A very bad election in a really good village
It would be really hard to actually rig an election in this country. We have too many opportunities to speak our minds for anything like that to happen. If someone is going to the polls and stuffing the box with ballots using phony drivers’ licenses with dead peoples names on them, someone is going to figure it out and write a letter to the editor, unless you live in a country that has a region like Siberia handy and all available winter clothing is made of cheap wool without Gortex lining in government factories instead of by The North Face and if the people raising votes from the dead have the power to ship you to such an inhospitable region if you dare to speak up. That’s a lot of “ifs.”
Ironically, it is the same power of free speech that prevents our elections from being able to be easily engineered that allows our elections to be steered. At first glance, an election that is influenced sounds as bad as an election that is rigged, but while the outcomes of each could be potentially disastrous, they are not nearly the same thing.
A rigged election comes at the hands of tyrants, while the influenced election is freely decided by fools who allow themselves to be lied to and who are too lazy to do a minimal amount of studying on the issues and the statements made by the candidates that would most likely reveal the obvious truth.
Steering an election can be done by lying, and lying is protected, in most cases, under the tenets of free speech and, so, politicians lie and we know it, and if they can sneak a few fictions as facts past us and earn our vote in the process, who are you going to blame?
All said, there are possible exceptions. Could a national election in the United States be rigged? That’s doubtful. Could a local election in a town of a couple thousand voters be set up to produce an outcome that goes against the will of the people legally entitled to vote there in the grand spirit of free elections and respect for the process? I think so.
I look back on the Base Village approval election through which voters, by a razor-thin margin, awarded Aspen Skiing Co. a free pass to all building codes and zoning laws on their supposed way to constructing the largest mass of timeshares this town will never see in exchange for what I’ll never know. We basically approved development anarchy for them.
There were the allegations that Skico shuffled the leases in the employee housing they owned in the village to temporarily remove the tenants who were not eligible to register to vote and filled them with allies who would qualify. It was trading housing for votes. If true, was there anything wrong with this? Of course there was! This is not to say it was illegal.

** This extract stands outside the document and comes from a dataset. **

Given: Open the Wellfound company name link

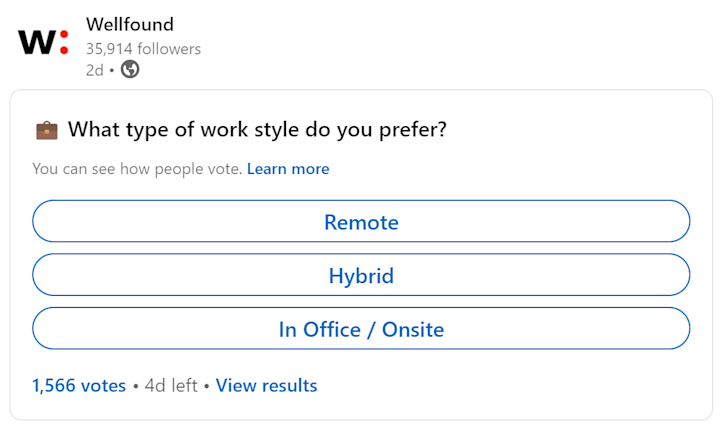Looking at the screenshot, I should 130,24.
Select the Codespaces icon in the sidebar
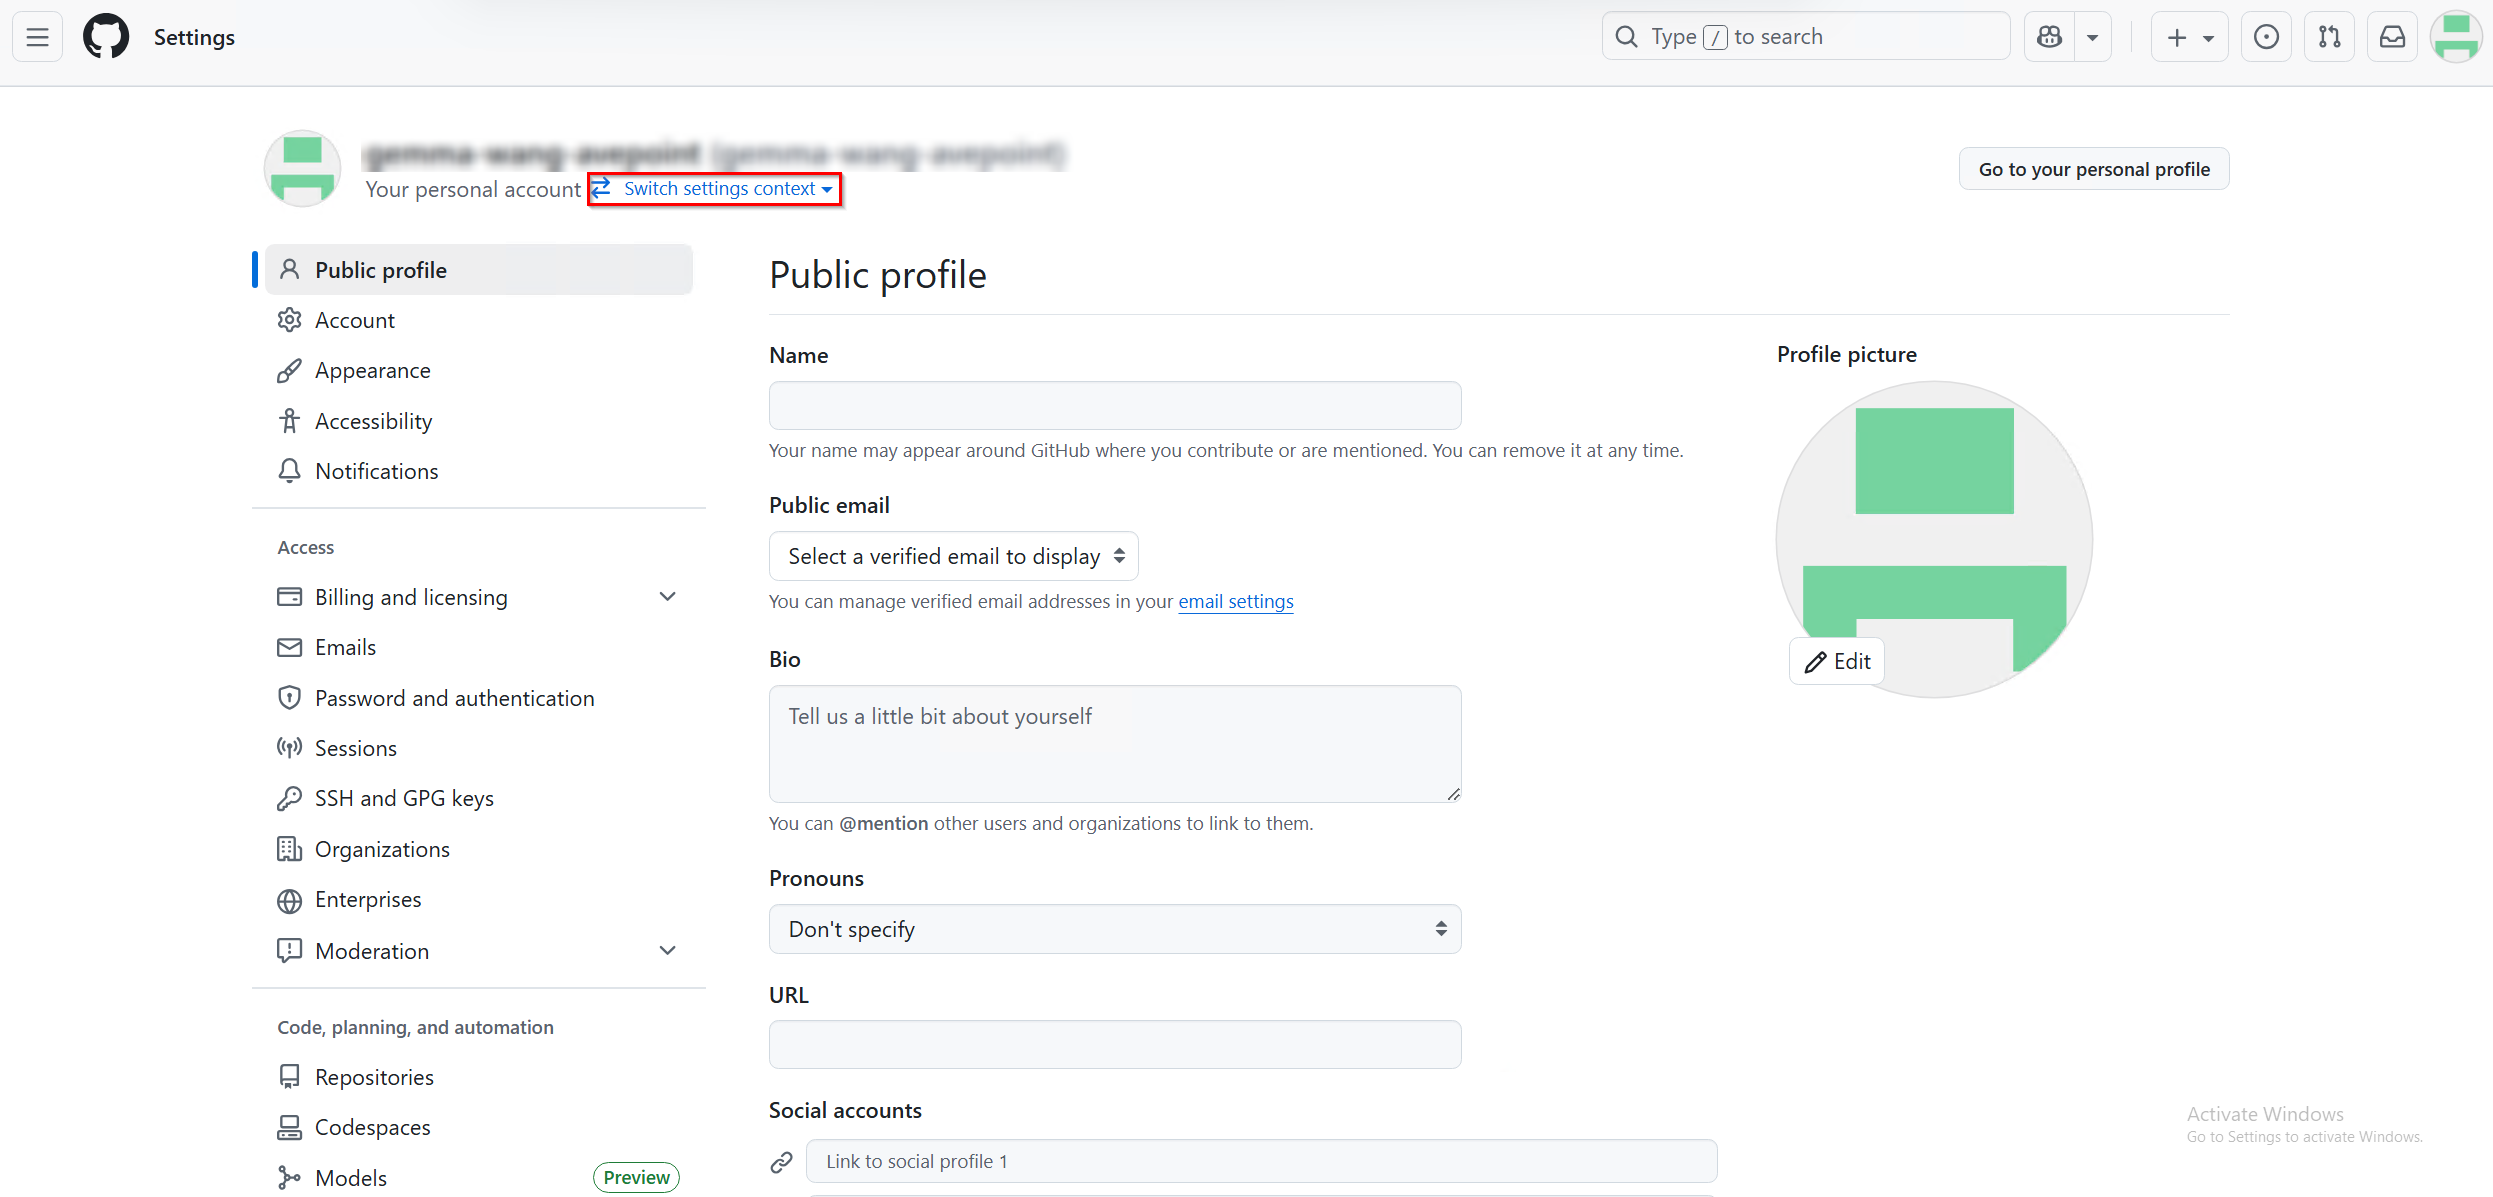Screen dimensions: 2493x1197 (289, 1126)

Then there was the re-registering of second-home owners. Although I never saw them, I know trustworthy people who said they were “asked” by the homeowners associations who employed them to circulate memos outlining the step-by-step process of re-registering to vote from the places people lived to this place where they spent winter break and the Forth of July in. They justified this by saying they were property owners, which was the equivalent of resident status in their minds, and completely ignored the fact that, by this reasoning, Russian mafia members owning two weeks at The Snowmass Club could justifiably vote here, too.
I’m not alleging widespread corruption here. I am only alleging enough corruption to subvert the will of the Village People that resulted in the decade dormant monstrous construction catastrophe formerly touted as the Renaissance of Snowmass and now known as Baseless Village, The Whim of Jim, or The Crowning Blow.
It will never be known if an eency weency bit of playing fast and loose with the election rules and only a little disrespect for the voting process resulted in the mess created with the best intentions that is the only center of town our children ever knew growing up here. All we know for sure is that Skico hasn’t hosted a single free beer party for the town since that fateful election so many years ago and the community pumpkin carving parties and Easter egg hunts are things of the past. The first person to spot Jim Crown in town ought to win a million dollars.